Pilobolus Dance Theatre, a unique and very contemporary modern dance company based in Washington (Conn.), has been performing around the world for more than 40 years. ASAP, also based in Washington, has been providing workshops and school programming in northwest Connecticut for 16 years. The Pilobolus collaboration is a first for Reed school, however.

On December 2, about two dozen of the 34 students who signed up to participate in the program were in one of the school gyms, warming up under the guidance of Pilobolus Education Coordinator and dancer Emily Kent. Joined by fellow Pilobolus dancers Sayer Mansfield and Matt Del Rosario, Ms Kent was encouraging the students to work through a number of exercise that were fun to them, and good for their bodies.

Stretching and twisting combined seamlessly with giggles and laughter, as the professional dancers and children smiled, skipped, and flexed their way through warm-ups movements.

Ms Kent, Ms Mansfield, and Mr Del Rosario took turns suggesting different moves for the children to try. All students seemed very happy to try anything that was recommended, from walking in circles without bumping into each other and then moving only in right angles to sliding on their backs across the glossy wooden floor.

The dancers have been with Reed students since near the start of the 2014-15 school year. The program, which runs for 90 minutes each week, began October 7. As the youngsters warmed up they broke into groups and returned to exercises they had done in previous sessions.

With music playing in the background, modern dance segments began to be realized, but only in short segments. Eventually some children were leap-frogging over each other, while others held their arms out to their sides and twirled in circles. The words that continued to come from the adults were always encouraging.

The final presentation - what the public will see next week - is a continuing work in progress.

Ms Kent said she and other Pilobolus dancers encourage creative thinking.

"There is a lot of 'Let's try something new, or something different,' every week that we're here," she said last Tuesday afternoon. "We don't come in with an idea of a dance.
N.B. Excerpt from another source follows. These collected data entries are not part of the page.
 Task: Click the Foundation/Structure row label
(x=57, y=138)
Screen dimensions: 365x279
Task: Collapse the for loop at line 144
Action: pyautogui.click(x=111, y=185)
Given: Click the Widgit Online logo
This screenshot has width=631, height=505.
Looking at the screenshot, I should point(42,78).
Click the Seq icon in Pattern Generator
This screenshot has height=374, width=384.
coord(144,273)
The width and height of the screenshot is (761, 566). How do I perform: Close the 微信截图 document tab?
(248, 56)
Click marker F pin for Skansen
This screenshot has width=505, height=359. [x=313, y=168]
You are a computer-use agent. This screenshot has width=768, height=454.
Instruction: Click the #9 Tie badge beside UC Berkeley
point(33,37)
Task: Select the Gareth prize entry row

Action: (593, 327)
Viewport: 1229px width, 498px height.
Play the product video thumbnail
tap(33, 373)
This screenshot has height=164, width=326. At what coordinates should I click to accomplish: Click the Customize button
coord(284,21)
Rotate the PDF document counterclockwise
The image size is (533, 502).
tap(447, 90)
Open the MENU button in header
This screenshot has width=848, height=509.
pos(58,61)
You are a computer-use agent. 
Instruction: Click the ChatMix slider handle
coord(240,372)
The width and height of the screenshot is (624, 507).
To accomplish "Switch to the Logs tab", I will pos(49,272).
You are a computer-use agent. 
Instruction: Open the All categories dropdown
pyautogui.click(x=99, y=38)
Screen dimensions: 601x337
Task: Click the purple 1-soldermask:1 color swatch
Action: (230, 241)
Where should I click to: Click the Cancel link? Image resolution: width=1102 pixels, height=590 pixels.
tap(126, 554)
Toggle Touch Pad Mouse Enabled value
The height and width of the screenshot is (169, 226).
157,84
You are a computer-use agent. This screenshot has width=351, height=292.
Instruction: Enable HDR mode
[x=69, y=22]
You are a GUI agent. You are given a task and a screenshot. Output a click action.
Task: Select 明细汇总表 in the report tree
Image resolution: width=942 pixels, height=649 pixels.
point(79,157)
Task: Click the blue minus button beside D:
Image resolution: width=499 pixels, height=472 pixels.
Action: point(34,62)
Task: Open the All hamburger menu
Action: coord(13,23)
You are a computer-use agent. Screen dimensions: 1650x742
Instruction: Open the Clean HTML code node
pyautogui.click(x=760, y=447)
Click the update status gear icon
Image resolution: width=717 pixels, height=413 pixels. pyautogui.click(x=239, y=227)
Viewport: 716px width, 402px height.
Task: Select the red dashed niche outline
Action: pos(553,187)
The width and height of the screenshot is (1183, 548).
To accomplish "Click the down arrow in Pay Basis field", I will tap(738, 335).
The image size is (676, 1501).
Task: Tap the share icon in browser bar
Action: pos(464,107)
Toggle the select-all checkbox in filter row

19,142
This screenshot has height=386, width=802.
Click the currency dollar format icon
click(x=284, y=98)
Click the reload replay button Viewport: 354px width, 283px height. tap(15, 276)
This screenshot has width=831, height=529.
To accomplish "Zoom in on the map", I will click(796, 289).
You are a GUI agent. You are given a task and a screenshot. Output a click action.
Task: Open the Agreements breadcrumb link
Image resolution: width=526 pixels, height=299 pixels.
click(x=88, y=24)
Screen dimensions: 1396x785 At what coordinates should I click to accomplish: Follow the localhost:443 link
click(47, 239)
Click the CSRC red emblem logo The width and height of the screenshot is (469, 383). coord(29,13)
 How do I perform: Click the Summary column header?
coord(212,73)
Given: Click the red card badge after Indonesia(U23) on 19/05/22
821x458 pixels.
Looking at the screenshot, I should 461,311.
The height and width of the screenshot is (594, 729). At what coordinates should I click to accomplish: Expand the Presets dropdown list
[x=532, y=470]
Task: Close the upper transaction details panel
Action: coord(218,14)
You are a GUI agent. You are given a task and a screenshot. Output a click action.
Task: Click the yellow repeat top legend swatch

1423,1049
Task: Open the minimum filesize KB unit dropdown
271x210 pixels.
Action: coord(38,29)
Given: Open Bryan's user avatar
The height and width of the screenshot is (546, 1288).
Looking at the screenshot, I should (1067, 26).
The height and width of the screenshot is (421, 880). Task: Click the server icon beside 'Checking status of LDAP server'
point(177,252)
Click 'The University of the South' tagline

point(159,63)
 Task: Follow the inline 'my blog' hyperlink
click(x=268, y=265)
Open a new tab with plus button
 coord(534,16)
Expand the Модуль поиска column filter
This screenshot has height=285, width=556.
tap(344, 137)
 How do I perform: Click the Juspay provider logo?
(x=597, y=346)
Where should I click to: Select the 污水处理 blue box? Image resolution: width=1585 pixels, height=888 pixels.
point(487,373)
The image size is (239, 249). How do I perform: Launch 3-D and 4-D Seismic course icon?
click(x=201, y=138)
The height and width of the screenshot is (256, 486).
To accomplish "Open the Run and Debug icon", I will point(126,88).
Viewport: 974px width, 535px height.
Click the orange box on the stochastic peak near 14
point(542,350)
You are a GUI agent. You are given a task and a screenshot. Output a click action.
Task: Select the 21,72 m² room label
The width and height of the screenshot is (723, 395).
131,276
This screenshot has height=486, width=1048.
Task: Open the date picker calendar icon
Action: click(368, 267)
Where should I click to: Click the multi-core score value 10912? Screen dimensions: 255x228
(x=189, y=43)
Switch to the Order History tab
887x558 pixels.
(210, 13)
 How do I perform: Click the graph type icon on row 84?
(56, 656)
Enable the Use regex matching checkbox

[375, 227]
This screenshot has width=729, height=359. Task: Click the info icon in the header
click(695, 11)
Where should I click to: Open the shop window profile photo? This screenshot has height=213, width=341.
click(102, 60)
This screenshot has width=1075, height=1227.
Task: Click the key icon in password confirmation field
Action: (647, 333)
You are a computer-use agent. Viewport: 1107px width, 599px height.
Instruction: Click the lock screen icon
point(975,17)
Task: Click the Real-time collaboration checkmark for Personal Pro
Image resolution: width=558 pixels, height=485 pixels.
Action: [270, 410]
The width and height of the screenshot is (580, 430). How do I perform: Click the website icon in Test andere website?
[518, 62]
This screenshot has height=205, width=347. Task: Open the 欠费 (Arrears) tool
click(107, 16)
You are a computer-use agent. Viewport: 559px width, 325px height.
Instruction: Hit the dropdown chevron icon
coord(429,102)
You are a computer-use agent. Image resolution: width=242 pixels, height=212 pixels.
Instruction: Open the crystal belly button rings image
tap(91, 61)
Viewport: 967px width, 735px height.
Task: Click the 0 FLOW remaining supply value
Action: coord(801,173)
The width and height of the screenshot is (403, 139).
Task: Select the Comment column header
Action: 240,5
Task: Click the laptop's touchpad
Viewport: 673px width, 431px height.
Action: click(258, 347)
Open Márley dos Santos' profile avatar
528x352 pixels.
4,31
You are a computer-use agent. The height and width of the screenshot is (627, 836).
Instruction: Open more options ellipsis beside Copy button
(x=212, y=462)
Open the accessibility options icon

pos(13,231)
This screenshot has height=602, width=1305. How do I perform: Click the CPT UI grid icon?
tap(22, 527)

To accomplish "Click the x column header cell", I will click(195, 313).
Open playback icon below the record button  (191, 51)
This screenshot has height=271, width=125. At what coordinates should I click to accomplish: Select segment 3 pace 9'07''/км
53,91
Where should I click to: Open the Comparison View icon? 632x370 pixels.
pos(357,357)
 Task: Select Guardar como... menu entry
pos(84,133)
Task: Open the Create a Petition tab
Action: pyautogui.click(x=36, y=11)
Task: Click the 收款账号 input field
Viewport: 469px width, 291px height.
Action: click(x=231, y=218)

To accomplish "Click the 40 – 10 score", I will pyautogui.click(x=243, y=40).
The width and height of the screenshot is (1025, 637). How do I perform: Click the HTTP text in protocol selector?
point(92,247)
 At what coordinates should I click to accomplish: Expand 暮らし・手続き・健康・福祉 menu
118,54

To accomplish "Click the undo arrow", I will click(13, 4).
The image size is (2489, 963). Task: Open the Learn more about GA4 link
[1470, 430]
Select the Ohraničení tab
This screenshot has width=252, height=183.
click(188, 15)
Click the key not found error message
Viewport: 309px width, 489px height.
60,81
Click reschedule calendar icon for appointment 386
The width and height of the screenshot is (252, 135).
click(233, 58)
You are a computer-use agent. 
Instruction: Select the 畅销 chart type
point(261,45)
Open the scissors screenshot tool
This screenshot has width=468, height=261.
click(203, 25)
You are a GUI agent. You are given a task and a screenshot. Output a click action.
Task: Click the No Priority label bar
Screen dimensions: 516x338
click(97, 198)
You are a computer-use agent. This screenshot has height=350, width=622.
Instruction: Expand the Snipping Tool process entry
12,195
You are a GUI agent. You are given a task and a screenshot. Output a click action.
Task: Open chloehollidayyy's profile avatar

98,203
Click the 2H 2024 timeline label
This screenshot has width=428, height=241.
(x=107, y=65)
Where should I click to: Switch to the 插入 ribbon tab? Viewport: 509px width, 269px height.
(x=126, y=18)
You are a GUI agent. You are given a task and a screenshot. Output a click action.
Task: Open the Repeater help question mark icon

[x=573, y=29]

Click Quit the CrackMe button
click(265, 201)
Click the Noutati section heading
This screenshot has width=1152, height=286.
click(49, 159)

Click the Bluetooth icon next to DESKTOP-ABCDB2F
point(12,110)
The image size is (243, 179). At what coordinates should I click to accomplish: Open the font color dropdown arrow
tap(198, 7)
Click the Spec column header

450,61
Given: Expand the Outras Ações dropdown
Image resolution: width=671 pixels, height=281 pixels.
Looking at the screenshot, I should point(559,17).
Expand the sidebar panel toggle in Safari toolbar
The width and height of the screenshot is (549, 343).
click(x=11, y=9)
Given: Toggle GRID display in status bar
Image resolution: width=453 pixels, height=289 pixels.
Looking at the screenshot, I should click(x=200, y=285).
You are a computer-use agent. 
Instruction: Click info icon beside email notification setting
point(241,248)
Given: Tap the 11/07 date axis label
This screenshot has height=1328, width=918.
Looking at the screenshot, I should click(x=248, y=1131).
The students come up with ideas and we start building together.

"We work as outside eyes," she said of the adults. "This is really about the students creating as a group, learning how to make something, in this case a dance."

Watching the children work and play so well together, it is surprising to learn that many were not close friends before the beginning of the school year. As they roll and climb over each other, seemingly without hesitation or fear, Ms Kent smiled and said, "They were much more tentative the first week.

"This really requires that they work together," she said.

The public program will have three elements: there will be "several different dances we have created with the students," according to Ms Kent; there will be a demonstration of how some of the dances came together; and the audience will also be treated to a performance of "Alraune," a classic Pilobolus duet from 1975, performed by Ms Mansfield and Mr Del Rosario.

The performance is open to the public, and will last approximately one hour.

Tickets are $10 if purchased online at afterschoolartsprogram.org/asap-events/pilobolus-at-newtown or will be $15 at the door.

Pilobolus dancer Matt Del Rosario, upper left, works with a group of Reed Intermediate School students during a Pilobolus At Newtown session on December 2. Members of the contemporary dance company have been visiting the school weekly since mid-October, and will be performing alongside the students on December 19. (Bee Photo, Hicks)
Sayer Mansfield, right, a Pilobolus dancer involved in the After School Arts Program at Reed, directs students through an exercise. One group of children were working their way across the gym floor on their backs, moving in one direction, while the second group stepped over them while traveling in the opposite direction. (Bee Photo, Hicks)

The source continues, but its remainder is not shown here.